Mike Waite, director of MortgageQuest, says the problems being faced in this case should not cause any serious delay in finding a decent mortgage Having a utility bill CCJ should not be a major hurdle to securing a half-decent rate. It should not be that large a bill and is surely not as serious as an unpaid bank loan, for example. However, lenders will lump the applicants into defined brackets. For example, a CCJ for £400 could also mean he is allowed to be a discharged bankrupt with an IVA and mortgage arrears. This can be good for a client with problems like this, but I would rather go to a lender sympathetic to my client&#39s &#39small&#39 problem.

The first question we need to know is, are the CCJs paid up – which they obviously are not in this case. This can make a significant difference to the products available. It does not help simply that they should have been registered some time ago. Secondly, the amount of the CCJs need to be determined, but it should be safe to assume they do not run into the thousands (I will assume up to £500).

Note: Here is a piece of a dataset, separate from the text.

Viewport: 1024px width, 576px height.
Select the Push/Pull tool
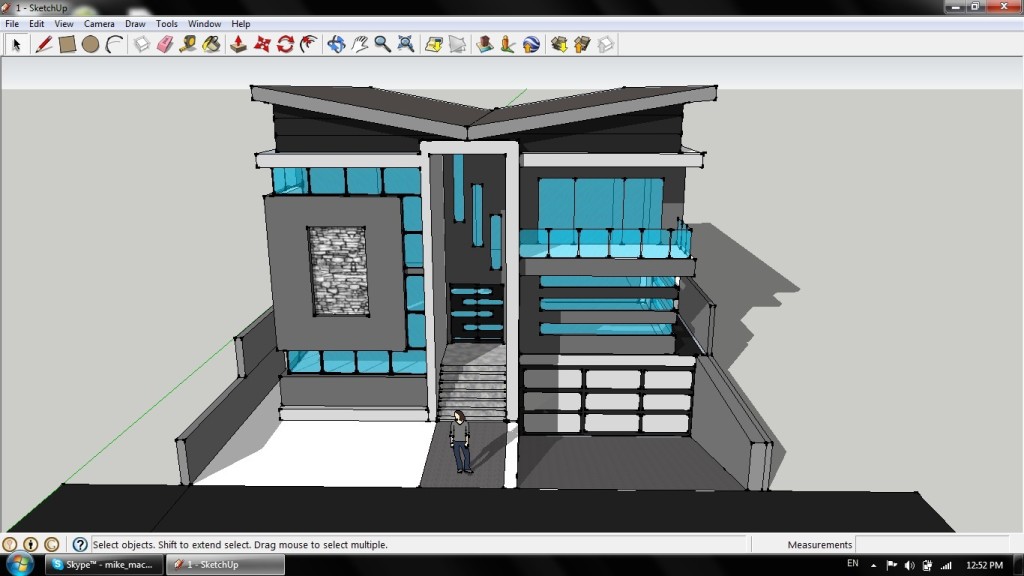pyautogui.click(x=238, y=44)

He seems only to have had CCJs during his student days, so it would be safe to assume he has had no problems since going into full-time employment. However, it should be recommended that the client get his credit file from a credit reference agency to confirm his problems, and if he has not realised he has a CCJ or two or three, what else could be there in his past?

His income situation is great as the income multiple he needs is under 2.5 x. Also, having a good deposit of 15% helps in this case as he has a good income and adverse credit schemes will allow him to borrow beyond this if needed.

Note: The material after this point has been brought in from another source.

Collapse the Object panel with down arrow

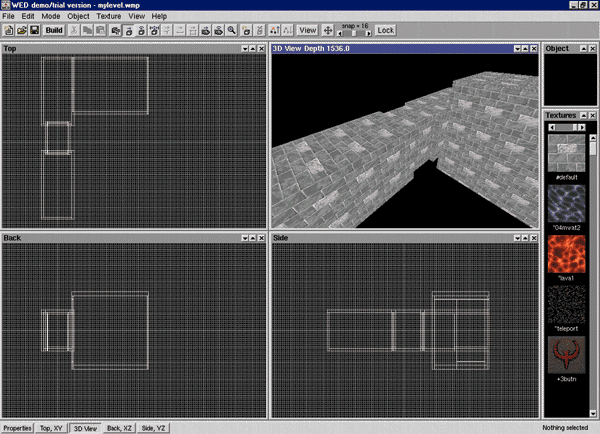tap(583, 48)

Being a first-time buyer does also make a difference as lenders can be fairly flexible where only CCJs are involved. For example, Amber Home Loans would ignore CCJs in certain circumstances but not for first-time buyers. The same goes for Abbey National who will not entertain unpaid CCJs for FTBs.

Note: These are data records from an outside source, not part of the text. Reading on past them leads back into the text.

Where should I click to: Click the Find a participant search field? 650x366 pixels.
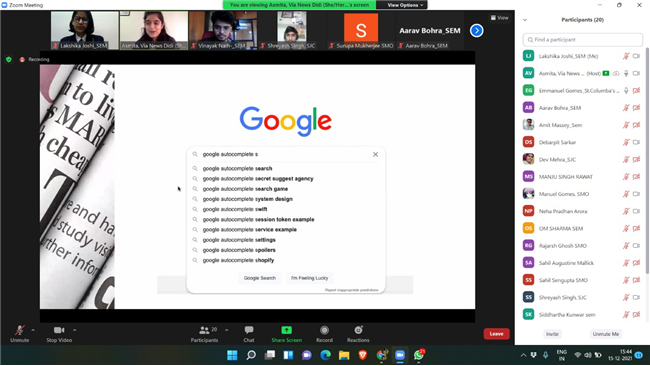pos(582,40)
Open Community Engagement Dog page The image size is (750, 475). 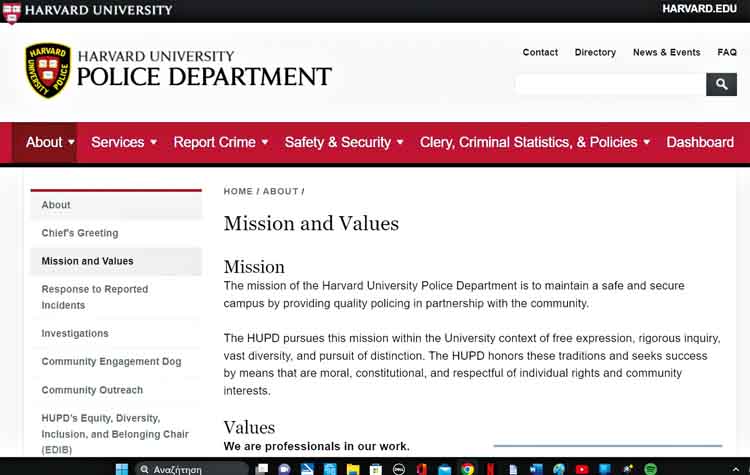(111, 362)
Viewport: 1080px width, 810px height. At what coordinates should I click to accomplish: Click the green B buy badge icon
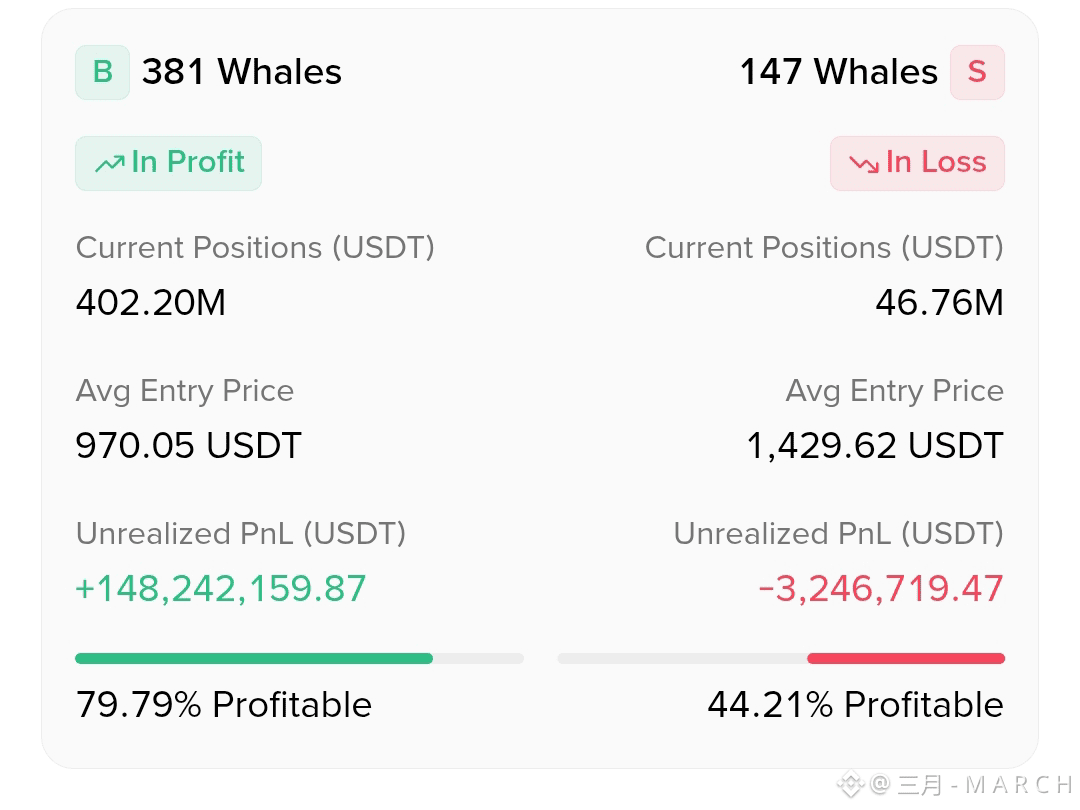tap(103, 72)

So far as schemes are concerned, I like the look of three lenders who can all help out here. First National Mortgage Company has a penalty-free tracker rate of 5.24% and will change its rate within three days of a base-rate change. This may suit our client very well as there are no penalties for overpayments, it will give him a very decent rate for the term of his mortgage if needed and give him time to pay his CCJs and get back onto a standard high-street rate. The usual drawback with this is MIG, which kicks in over 75%, but this product offers free indemnity and other flexible features that should suit the client nicely.

Birmingham Midshires Solutions also offers a good choice of rates. It offers a 12-month discount (5.15% pay rate) rising to its variable rate of 5.95% (with a three-year tie-in total). It will also not charge MIG in this case but is not competitive with FNMC over the longer term and will also tie him in for three years. Being a first-time buyer in a rapidly changing IT industry, I would recommend the flexible option to give him maximum choice for the future.